Saatnya Band (Musisi) Tidak “Menjual Lagu”

Setelah diskusi dengan beberapa orang teman yang terlibat di dunia band indie, ada beberapa hal yang cukup menarik perhatian. Diantaranya adalah era masa depan industri musik Indonesia. Kurang lebih begini rangkumannya :

Anda punya band? Atau anda musisi? Anda membuat lagu? Dan anda rekaman (recording)? Yah, itu proses yang biasanya dilakoni band/musisi. Oh iya, rekaman yang dimaksud disini adalah rekaman swadaya (recording dengan biaya sendiri). Tahap selanjutnya setelah proses rekaman inilah yang sering kali membingungkan. Beberapa band/musisi melakukan promo album, diantaranya dengan kerjasama dengan industri lain (biasanya rokok), dan yang paling umum menggandeng partner dari media radio dan distro – distro. Harapannya adalah lagu mereka bisa dikenal publik dan akhirnya laku terjual. Apakah metode seperti ini akan terus bertahan untuk waktu – waktu ke depan? Sementara sekarang adalah jaman digital, sehingga lagu yang dijual dalam bentuk CD dengan benderol harga lumayan bisa dengan mudah digandakan (dibajak) dan disebarluaskan secara gratis (dan ilegal).

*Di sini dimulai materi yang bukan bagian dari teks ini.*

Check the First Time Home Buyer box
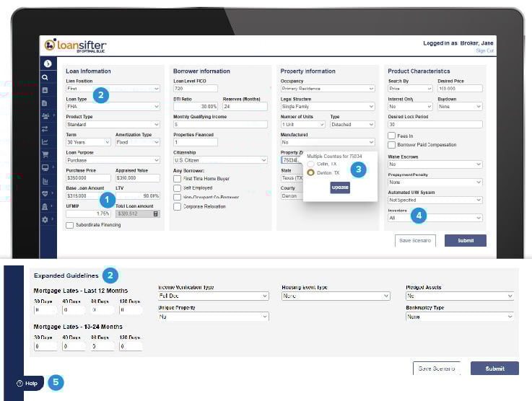Viewport: 532px width, 401px height. click(177, 178)
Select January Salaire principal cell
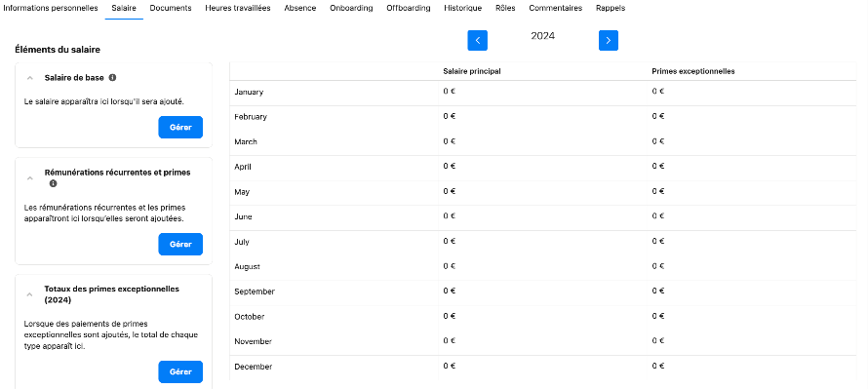Image resolution: width=868 pixels, height=389 pixels. click(x=542, y=92)
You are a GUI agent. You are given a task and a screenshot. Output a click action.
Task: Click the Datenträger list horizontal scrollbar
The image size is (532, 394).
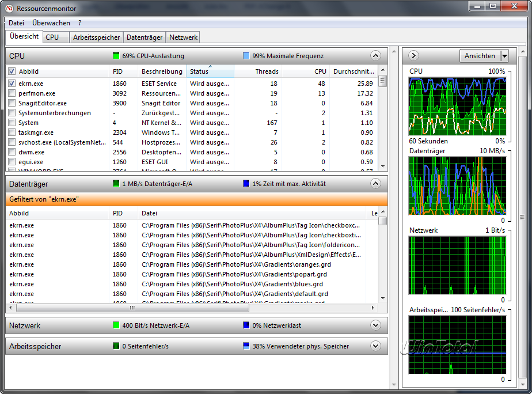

Contoh paling mudah adalah launching album terbaru PeterPan beberapa waktu lalu. Bahkan sebelum album “Hari yang Cerah” tersebut dilaunching secara resmi, seluruh lagu dalam satu album tersebut sudah berdengung di seputar kost-kostan daerah Jogja . Dan tentunya “hal biasa” ini tidak hanya terjadi di Jogja saja bukan? Dan tentunya tidak hanya album PeterPan saja, Kangen band juga (ouhh.. , topik sensitif ya :D).

Untuk band sekelas PeterPan, Padi, Dewa19, Slank, dll mungkin hal ini tidak berpengaruh banyak. Pendapatan mereka tetap berlebih. Tapi bagaimana dengan mereka yang berjalan di jalur indie? Pangsa pasar sedikit, bertahan susah, masih dibajak lagi.. (helahh…, sedih banget..)

Bagaimana jika sekarang skemanya kita ubah. Musisi, ciptakan karya, rekaman (baik itu rekaman yang profesional maupun amatir), setelah itu berikan lagu anda secara gratis. Read more Saatnya Band (Musisi) Tidak “Menjual Lagu”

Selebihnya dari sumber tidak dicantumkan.